Q-Why can't we go back? Isn't that in a sense what the Supreme Court has done in its rulings since 1989 by softening some of the harsh requirements placed on employers earlier?

A-No one really wants to "go back", we need to go forward, albeit on another path. If we really think too many of our freedoms have been curtailed, of course we can reverse the trend and "go forward".

Q-That smacks of the Orwellian rhetoric you claim to despise. "Love is hate; war is peace; ignorance is truth" and now backward is forward!

A-It is merely acknowledging human nature. People equate "going back" with losing ground, going backwards. We must always go forward, but with our compass pointed in the direction we, as a nation, have determined we want to go. We can't leave it solely to the politicians; we must add our input.

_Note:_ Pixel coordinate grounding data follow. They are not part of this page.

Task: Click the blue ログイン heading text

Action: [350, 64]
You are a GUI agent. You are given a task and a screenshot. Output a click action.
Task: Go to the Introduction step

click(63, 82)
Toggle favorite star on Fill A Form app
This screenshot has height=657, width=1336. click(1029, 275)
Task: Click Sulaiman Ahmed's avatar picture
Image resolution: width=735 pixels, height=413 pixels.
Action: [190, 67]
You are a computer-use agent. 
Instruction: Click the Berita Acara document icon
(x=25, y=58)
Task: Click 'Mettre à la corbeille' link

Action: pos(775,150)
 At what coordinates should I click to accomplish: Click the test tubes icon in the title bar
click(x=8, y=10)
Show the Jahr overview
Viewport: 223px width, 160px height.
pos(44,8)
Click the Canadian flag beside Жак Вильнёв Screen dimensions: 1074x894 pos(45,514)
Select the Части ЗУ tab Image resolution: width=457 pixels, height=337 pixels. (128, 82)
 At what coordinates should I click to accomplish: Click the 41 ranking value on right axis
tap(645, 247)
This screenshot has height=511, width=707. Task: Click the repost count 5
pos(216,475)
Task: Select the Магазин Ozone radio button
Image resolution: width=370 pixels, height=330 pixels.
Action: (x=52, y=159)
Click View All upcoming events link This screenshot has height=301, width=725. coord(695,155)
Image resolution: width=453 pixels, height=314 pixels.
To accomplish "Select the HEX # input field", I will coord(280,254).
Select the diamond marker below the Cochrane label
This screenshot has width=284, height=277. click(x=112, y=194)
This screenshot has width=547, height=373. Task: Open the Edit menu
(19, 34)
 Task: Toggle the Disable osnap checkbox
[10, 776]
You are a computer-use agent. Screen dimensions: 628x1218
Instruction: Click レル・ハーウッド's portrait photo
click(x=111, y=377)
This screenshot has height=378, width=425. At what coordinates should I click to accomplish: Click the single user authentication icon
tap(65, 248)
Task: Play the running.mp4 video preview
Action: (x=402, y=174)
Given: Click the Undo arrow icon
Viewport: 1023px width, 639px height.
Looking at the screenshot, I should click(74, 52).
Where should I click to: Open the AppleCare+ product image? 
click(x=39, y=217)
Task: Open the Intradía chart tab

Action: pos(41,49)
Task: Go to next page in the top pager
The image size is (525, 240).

The Harry Singer Foundation, which I co-founded in 1987, sponsored a nationwide high-school essay contest in 1991 concerning the role of government in child care. I noticed students kept saying in essay after essay that having one parent home to look after the children is best, and then adding, of course that is impossible---this is the nineties, not the fifties.

If these kids really believe stay-home-moms are best, then they can find a way to have stay-home-moms in the future. If we really want individual liberty and individual opportunity for all groups in America we must do more than articulate the goals as Jack Brooks did; we must look under the surface to find the way. Removing legislation which pits groups, one against another, is the first step.

Q-What do you think of the statement made by Richard Gephardt in summing up the Democrats' position in favor of the Brooks-Fish amendment to H.R.1, the 1991 civil rights act? He said, "We have to challenge our sense of personal responsibility. . ."

A- "Personal responsibility"---that's what I believe it all comes down to. These relationships cannot successfully be mandated by law; these relationships must be the personal responsibility of each and every one of us.

I leave you with the words of Gary Franks, a new congressman from Connecticut, who knows first hand what I can never experience in the same way, although my heart and head tells me it is true. In arguing against H.R. 1 and the Brooks-Fish amendment, he said, "As one who has personally felt the stings and arrows of racism, I have come to realize our country will only evolve into a truly color-blind society once we remove economic barriers and support incentives for people to work and promote themselves as far as their skills and drive we'll take them."